To sum up, we face a deteriorating political situation with an over
extended army. When the administration’s witnesses appear before you,
you should make them clarify how long the army and marines can
sustain this band-aid strategy.
The only sensible strategy is to withdraw rapidly but in good order.
Only that step can break the paralysis now gripping US strategy in the
region. The next step is to choose a new aim, regional stability, not
a meaningless victory in Iraq. And progress toward that goal requires
revising our policy toward Iran. If the president merely renounced his
threat of regime change by force, that could prompt Iran to lessen its
support to Taliban groups in Afghanistan. Iran detests the Taliban and
supports them only because they will kill more Americans in
Afghanistan as retaliation in event of a US attack on Iran. Iran’s
policy toward Iraq would also have to change radically as we withdraw.
It cannot want instability there. Iraqi Shiites are Arabs, and they
know that Persians look down on them. Cooperation between them has its
limits.
No quick reconciliation between the US and Iran is likely, but US
steps to make Iran feel more secure make it far more conceivable than
a policy calculated to increase its insecurity. The president’s policy
has reinforced Iran’s determination to acquire nuclear weapons, the
very thing he purports to be trying to prevent.
Withdrawal from Iraq does not mean withdrawal from the region. It must
include a realignment and reassertion of US forces and diplomacy that
give us a better chance to achieve our aim.
A number of reasons are given for not withdrawing soon and completely.

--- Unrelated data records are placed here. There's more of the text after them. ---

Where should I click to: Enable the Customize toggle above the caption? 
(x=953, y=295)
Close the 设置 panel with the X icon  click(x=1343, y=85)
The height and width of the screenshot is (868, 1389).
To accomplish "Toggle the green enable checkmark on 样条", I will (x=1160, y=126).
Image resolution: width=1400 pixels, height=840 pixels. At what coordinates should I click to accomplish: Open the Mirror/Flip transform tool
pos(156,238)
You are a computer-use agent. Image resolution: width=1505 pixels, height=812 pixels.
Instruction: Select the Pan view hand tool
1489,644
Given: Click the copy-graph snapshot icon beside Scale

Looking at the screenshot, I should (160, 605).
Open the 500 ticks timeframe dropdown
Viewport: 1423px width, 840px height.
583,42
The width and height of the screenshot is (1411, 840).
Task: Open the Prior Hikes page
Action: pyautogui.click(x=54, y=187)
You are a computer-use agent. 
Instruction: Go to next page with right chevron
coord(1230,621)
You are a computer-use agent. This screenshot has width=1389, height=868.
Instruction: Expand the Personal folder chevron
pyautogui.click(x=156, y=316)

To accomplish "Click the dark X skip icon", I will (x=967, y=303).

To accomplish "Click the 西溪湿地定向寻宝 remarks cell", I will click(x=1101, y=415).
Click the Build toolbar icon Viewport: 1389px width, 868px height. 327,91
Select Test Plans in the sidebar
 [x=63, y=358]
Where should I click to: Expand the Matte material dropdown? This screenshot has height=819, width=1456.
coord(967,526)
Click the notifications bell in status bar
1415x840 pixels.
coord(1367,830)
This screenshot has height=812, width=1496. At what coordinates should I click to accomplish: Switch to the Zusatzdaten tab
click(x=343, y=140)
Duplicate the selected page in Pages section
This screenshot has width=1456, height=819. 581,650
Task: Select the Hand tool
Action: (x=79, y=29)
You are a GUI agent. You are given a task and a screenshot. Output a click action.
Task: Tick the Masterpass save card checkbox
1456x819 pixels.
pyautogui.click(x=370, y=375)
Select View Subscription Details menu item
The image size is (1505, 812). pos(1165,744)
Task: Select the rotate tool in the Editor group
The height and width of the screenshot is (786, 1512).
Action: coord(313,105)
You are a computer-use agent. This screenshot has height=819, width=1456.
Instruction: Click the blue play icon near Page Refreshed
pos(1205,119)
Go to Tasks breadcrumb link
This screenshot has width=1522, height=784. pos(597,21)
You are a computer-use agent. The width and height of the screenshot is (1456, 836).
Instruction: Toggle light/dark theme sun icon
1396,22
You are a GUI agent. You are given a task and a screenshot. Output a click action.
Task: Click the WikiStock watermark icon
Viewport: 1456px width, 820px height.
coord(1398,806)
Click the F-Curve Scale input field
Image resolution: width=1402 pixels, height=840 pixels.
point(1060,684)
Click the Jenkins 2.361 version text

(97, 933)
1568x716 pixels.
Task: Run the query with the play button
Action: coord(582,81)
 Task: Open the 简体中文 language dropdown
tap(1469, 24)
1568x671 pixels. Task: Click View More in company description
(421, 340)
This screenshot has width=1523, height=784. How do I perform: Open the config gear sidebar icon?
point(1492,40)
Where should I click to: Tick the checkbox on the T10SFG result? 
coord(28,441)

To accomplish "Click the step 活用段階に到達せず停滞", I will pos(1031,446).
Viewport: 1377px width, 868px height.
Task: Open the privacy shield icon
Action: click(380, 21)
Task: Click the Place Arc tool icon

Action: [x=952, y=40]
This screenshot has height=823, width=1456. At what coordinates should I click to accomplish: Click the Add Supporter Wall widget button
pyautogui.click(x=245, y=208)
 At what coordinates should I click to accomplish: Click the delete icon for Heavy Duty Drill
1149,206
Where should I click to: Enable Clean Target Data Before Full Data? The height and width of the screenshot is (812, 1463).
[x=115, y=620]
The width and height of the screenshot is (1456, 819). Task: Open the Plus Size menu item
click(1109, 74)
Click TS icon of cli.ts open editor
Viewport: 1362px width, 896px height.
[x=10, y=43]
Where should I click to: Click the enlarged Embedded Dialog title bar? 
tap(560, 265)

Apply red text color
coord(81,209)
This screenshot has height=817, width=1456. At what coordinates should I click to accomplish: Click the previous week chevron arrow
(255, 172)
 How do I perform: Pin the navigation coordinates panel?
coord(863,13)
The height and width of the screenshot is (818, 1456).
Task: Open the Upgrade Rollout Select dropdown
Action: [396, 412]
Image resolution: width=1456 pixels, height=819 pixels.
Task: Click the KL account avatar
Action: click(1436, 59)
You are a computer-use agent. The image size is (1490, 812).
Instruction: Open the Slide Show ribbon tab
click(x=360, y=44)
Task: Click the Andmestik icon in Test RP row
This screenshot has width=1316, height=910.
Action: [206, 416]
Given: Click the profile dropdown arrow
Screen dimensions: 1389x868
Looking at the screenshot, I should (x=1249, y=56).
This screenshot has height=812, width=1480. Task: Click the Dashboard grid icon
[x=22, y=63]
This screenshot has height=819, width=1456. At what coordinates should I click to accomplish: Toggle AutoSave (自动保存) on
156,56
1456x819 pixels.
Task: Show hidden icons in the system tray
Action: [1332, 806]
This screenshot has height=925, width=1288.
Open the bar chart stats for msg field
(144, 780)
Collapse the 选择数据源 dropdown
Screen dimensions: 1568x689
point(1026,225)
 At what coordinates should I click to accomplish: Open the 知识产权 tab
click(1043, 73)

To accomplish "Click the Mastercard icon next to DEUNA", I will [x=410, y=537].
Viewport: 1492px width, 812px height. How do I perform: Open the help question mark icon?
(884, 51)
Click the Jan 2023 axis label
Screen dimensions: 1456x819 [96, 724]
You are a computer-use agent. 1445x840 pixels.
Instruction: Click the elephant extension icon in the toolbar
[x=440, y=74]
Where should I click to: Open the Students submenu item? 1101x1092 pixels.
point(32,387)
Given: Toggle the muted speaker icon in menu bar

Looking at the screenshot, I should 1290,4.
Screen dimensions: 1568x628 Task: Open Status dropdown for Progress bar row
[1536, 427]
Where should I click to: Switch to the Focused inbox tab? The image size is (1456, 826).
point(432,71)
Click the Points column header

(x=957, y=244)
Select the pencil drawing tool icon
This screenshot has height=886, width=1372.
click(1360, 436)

I have refuted them repeatedly before but they have more lives than a
cat. Let try again me explain why they don’t make
sense.
First, it is insisted that we must leave behind military training
element with no combat forces to secure them. This makes no sense at
all. The idea that US military trainers left alone in Iraq can be safe
and effective is flatly rejected by several NCOs and junior officers I
have heard describe their personal experiences. Moreover, training
foreign forces before they have a consolidated political authority to
command their loyalty is a windmill tilt. Finally, Iraq is not short
on military skills.
Second, it is insisted that chaos will follow our withdrawal. We heard
that argument as the “domino theory” in Vietnam. Even so, the path to
political stability will be bloody regardless of whether we withdraw
or not. The idea that the United States has a moral responsibility to
prevent this ignores that reality. We are certainly to blame for it,
but we do not have the physical means to prevent it. American leaders
who insist that it is in our power to do so are misleading both the
public and themselves if they believe it. The real moral question is
whether to risk the lives of more Americans. Unlike preventing chaos,
we have the physical means to stop sending more troops where many will
be killed or wounded. That is the moral responsibility to our country
which no American leaders seems willing to assume.
Third, nay sayers insist that our withdrawal will create regional
instability. This confuses cause with effect. Our forces in Iraq and
our threat to change Iran’s regime are making the region unstable.
Those who link instability with a US withdrawal have it exactly
backwards. Our ostrich strategy of keeping our heads buried in the
sands of Iraq has done nothing but advance our enemies’ interest.
I implore you to reject these fallacious excuses for prolonging the
commitment of US forces to war in Iraq.
Thanks for this opportunity to testify today.